Dataset extract:
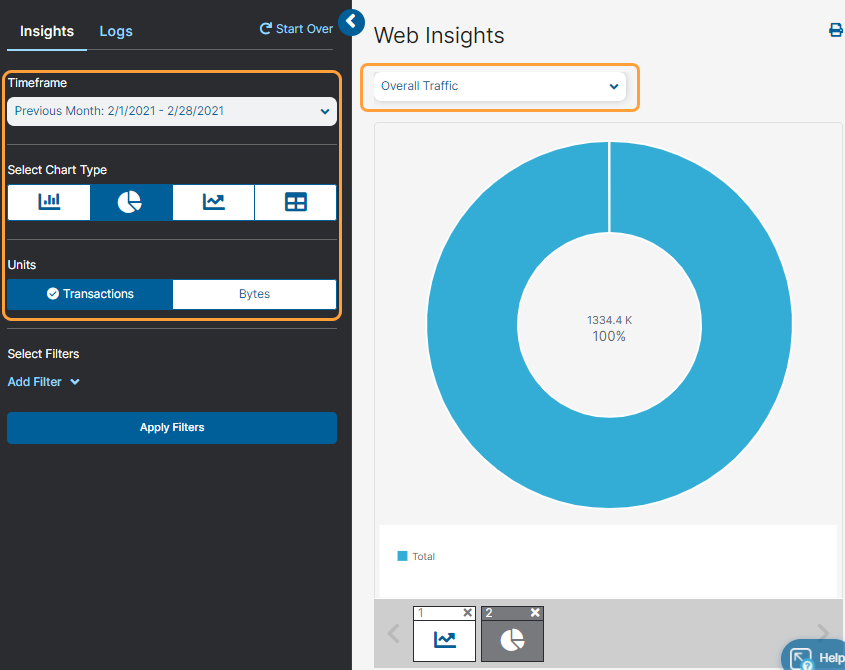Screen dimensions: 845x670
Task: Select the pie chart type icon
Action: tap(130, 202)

...

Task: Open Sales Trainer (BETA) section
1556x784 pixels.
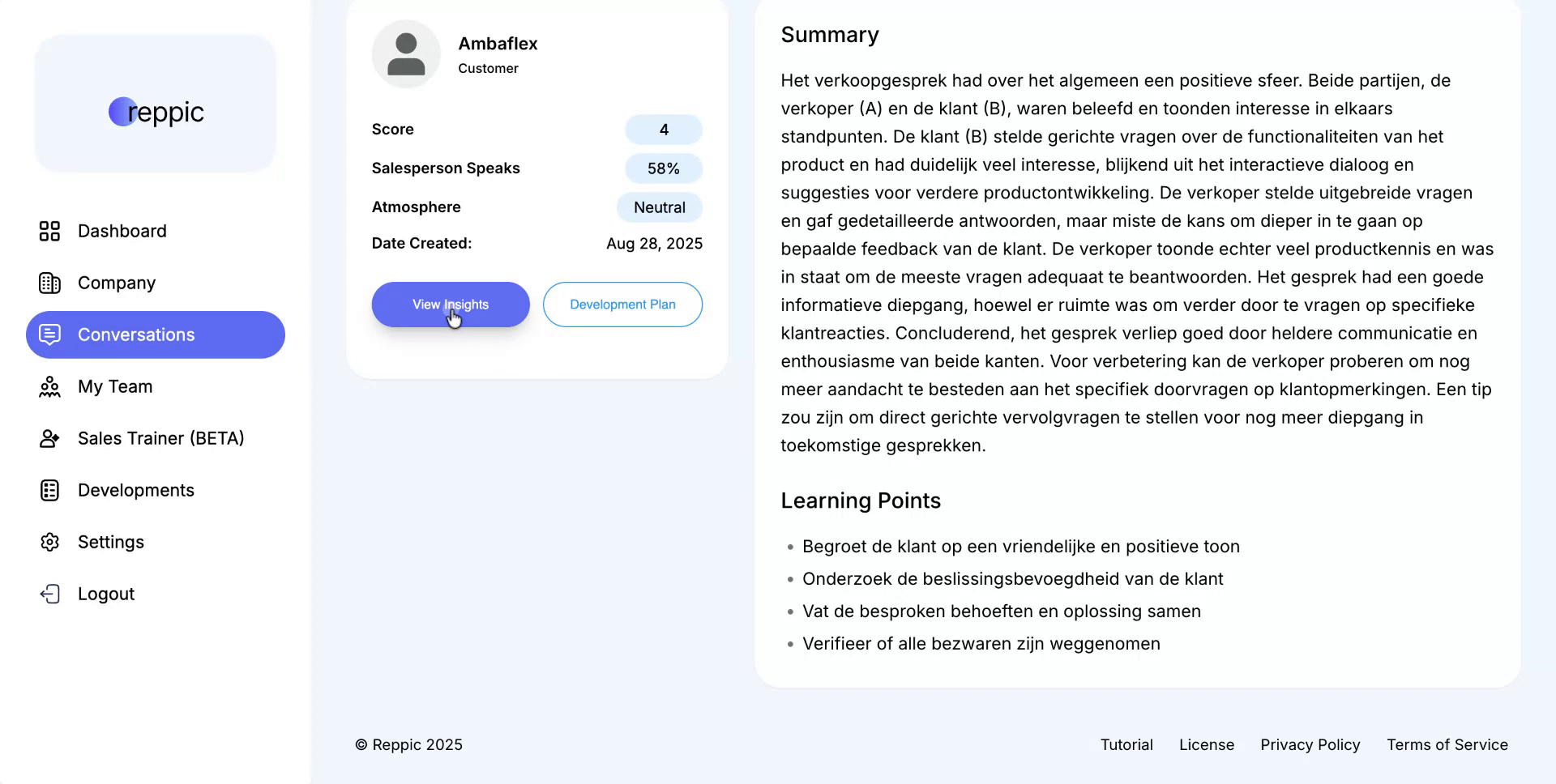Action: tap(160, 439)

What you will do: Rewrite the stretch of items from the line containing "Task: Open Sales Trainer (BETA) section" through the line containing "Action: tap(160, 439)" as a numbered list, with blank lines left out. Leave the pictures out of the answer.

Written response:
1. Task: Open Sales Trainer (BETA) section
2. 1556x784 pixels.
3. Action: tap(160, 439)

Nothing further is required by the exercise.